Please rewrite the stretch from the line containing "You are a GUI" through the end of the records, changing "screenshot" to "image" and keeping everything else the same. Give only those lines, and leave the pictures out of your answer.

= WORKING DATA =
--------------------------------------------------
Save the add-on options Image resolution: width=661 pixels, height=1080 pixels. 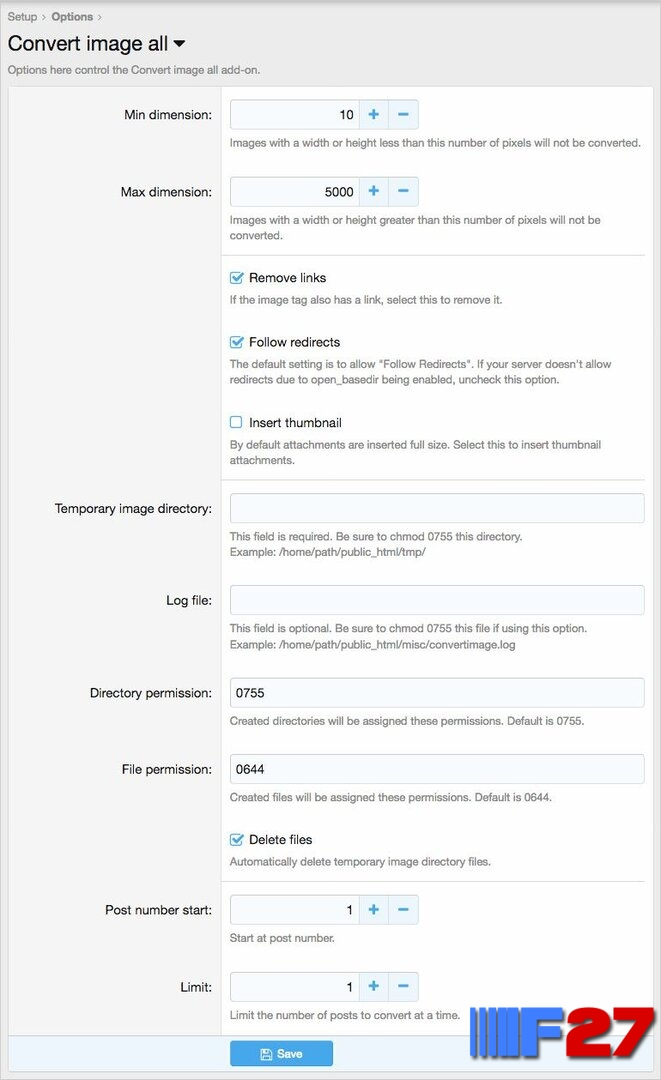coord(281,1054)
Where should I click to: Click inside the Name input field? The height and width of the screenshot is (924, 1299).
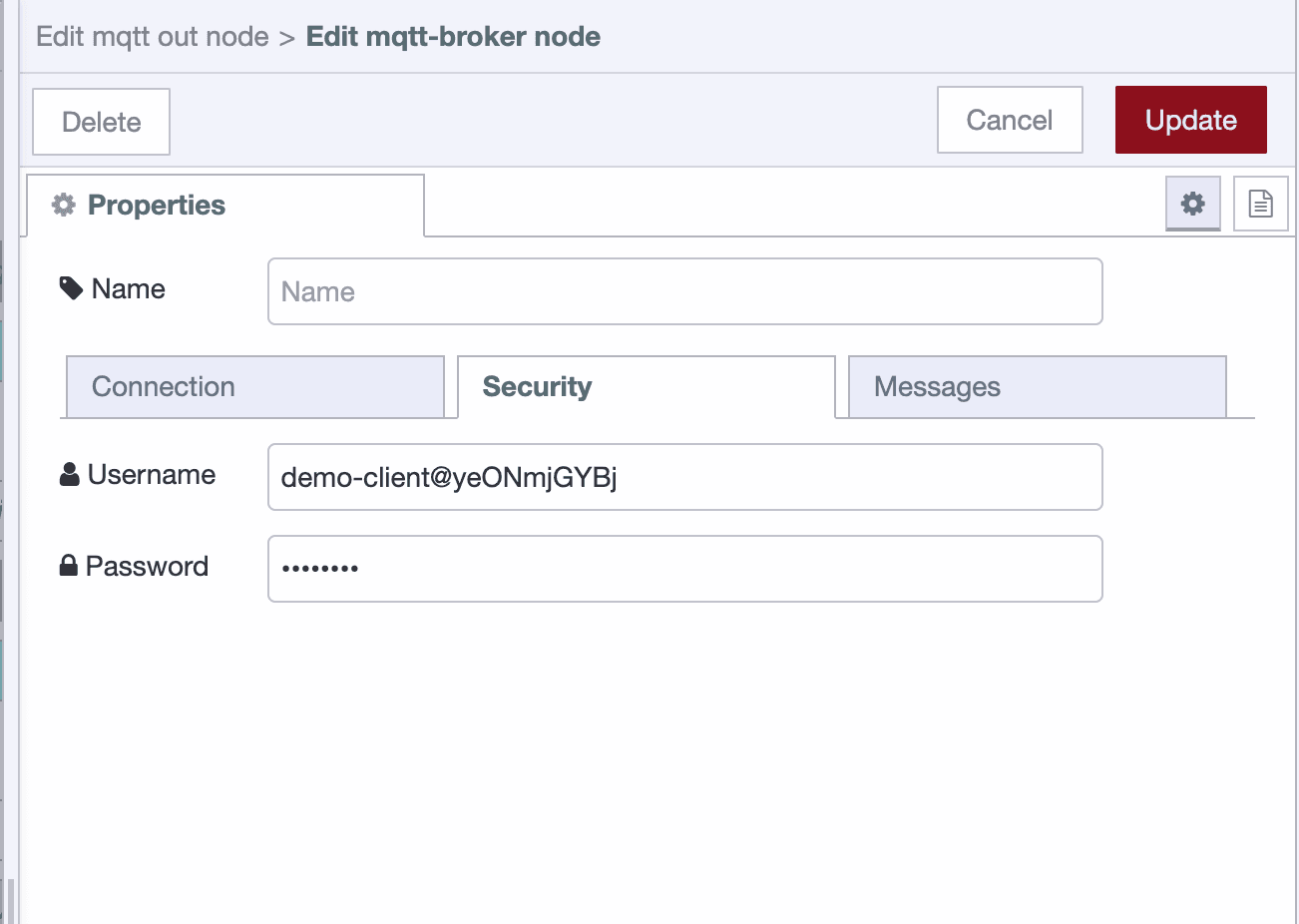(x=684, y=291)
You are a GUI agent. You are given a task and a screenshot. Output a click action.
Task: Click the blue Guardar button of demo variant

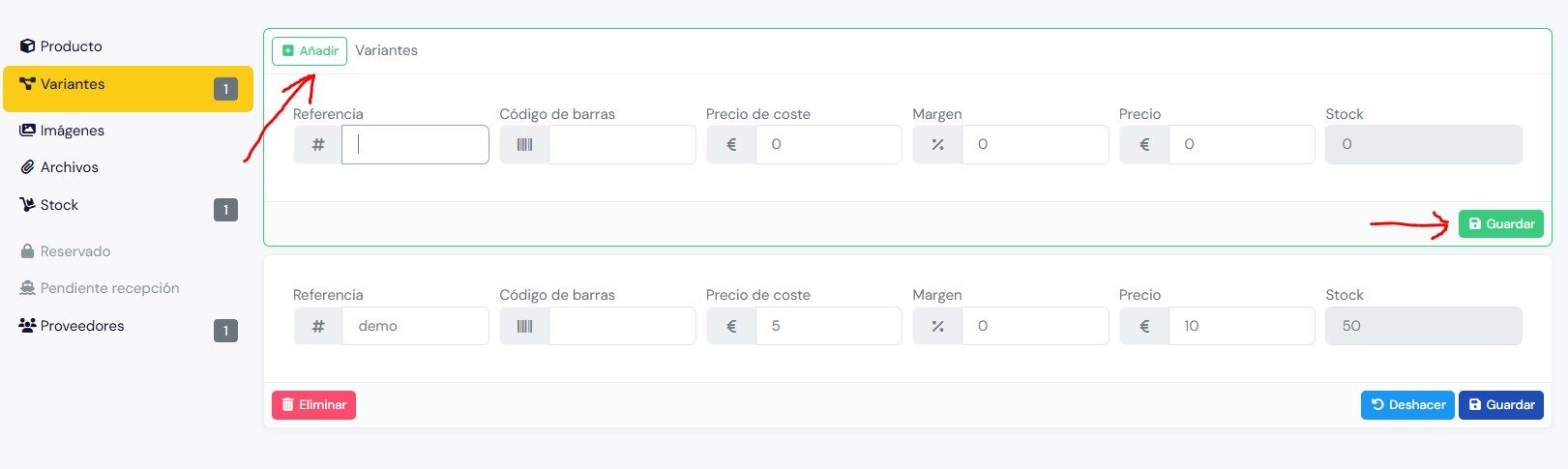tap(1500, 404)
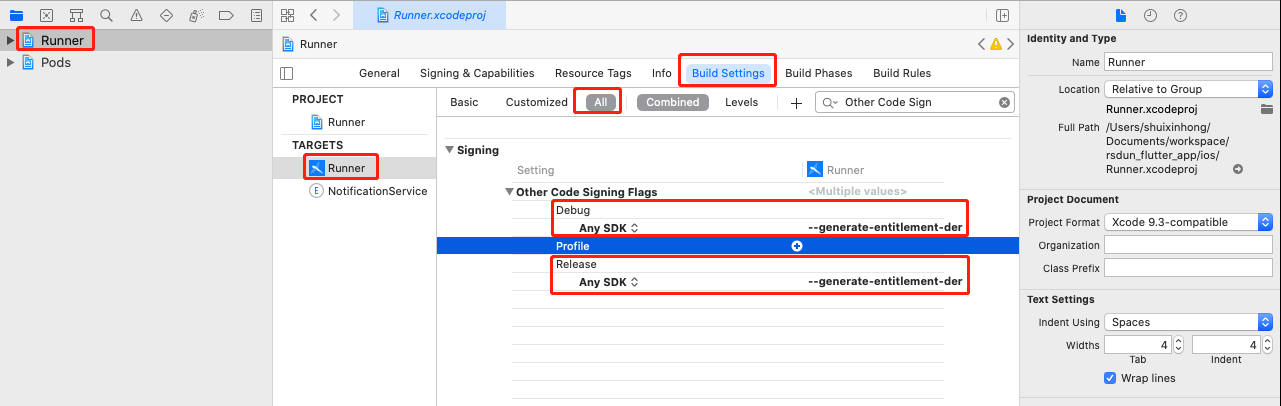Expand the Pods project tree item

pyautogui.click(x=11, y=62)
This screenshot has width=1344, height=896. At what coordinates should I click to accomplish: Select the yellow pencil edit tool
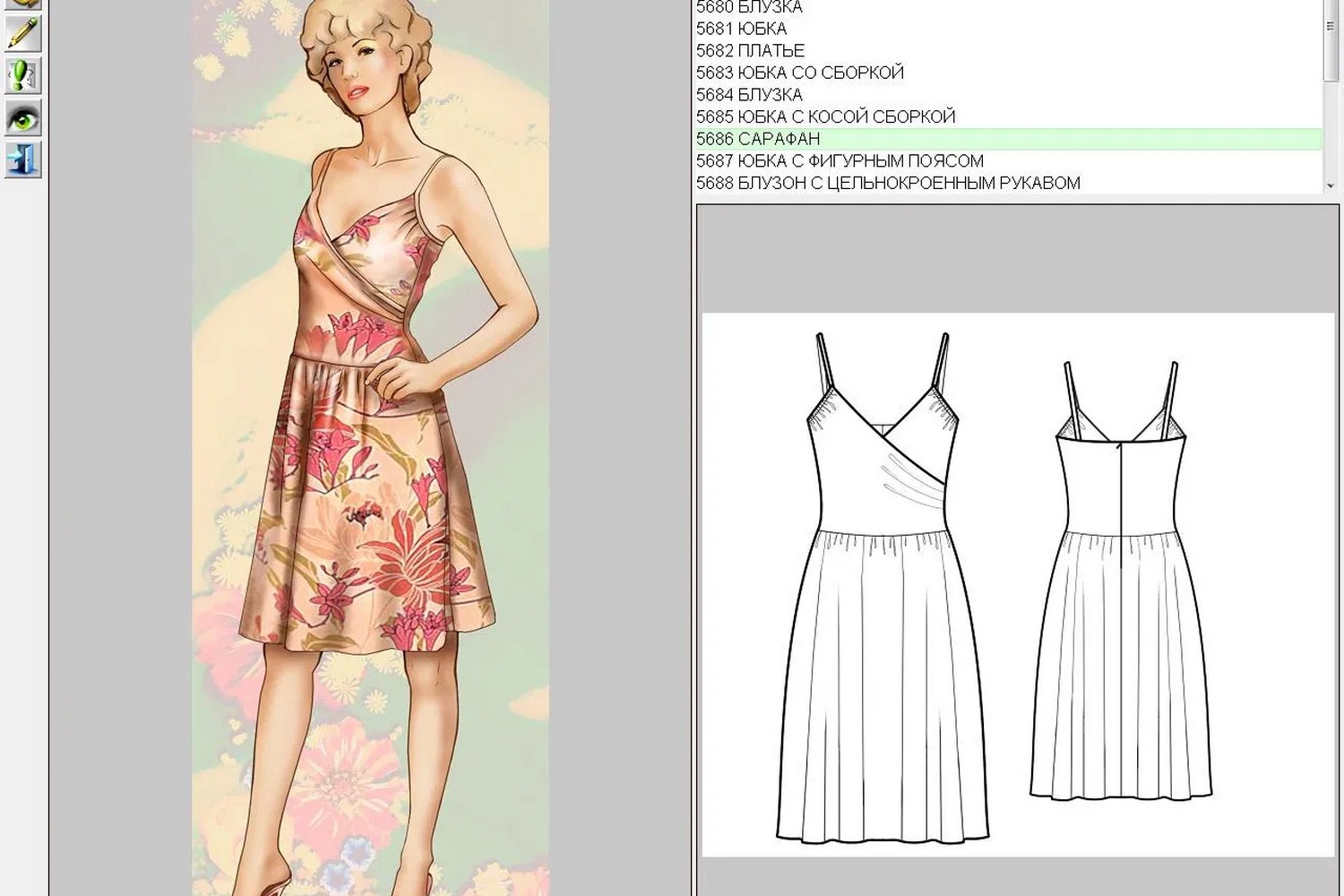click(22, 34)
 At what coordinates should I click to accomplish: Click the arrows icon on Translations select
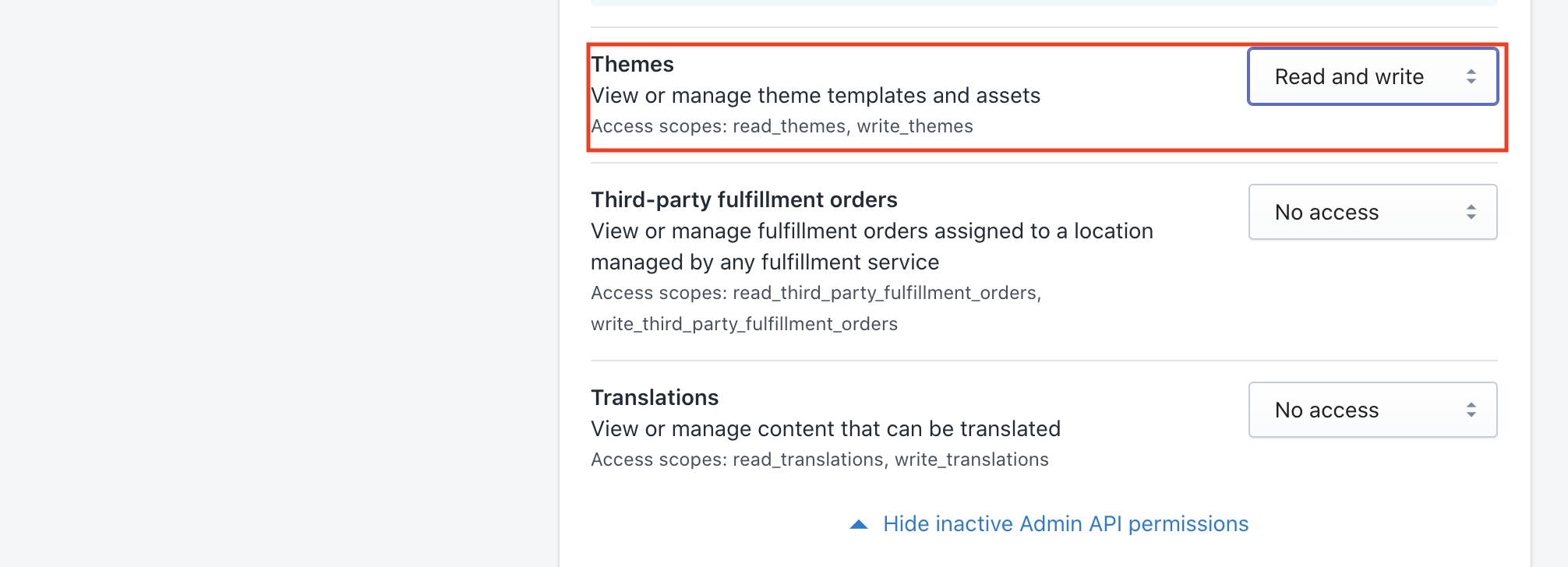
--------------------------------------------------
= WORKED ANSWER =
You are a GUI agent. You are given a task and a image. Output a click action.
Task: Click the blue Guardar button of demo variant

tap(1500, 404)
Expand the Pods project tree item

pyautogui.click(x=11, y=62)
This image has width=1344, height=896. At what coordinates should I click to accomplish: Select the yellow pencil edit tool
click(22, 34)
 At what coordinates should I click to accomplish: Click the arrows icon on Translations select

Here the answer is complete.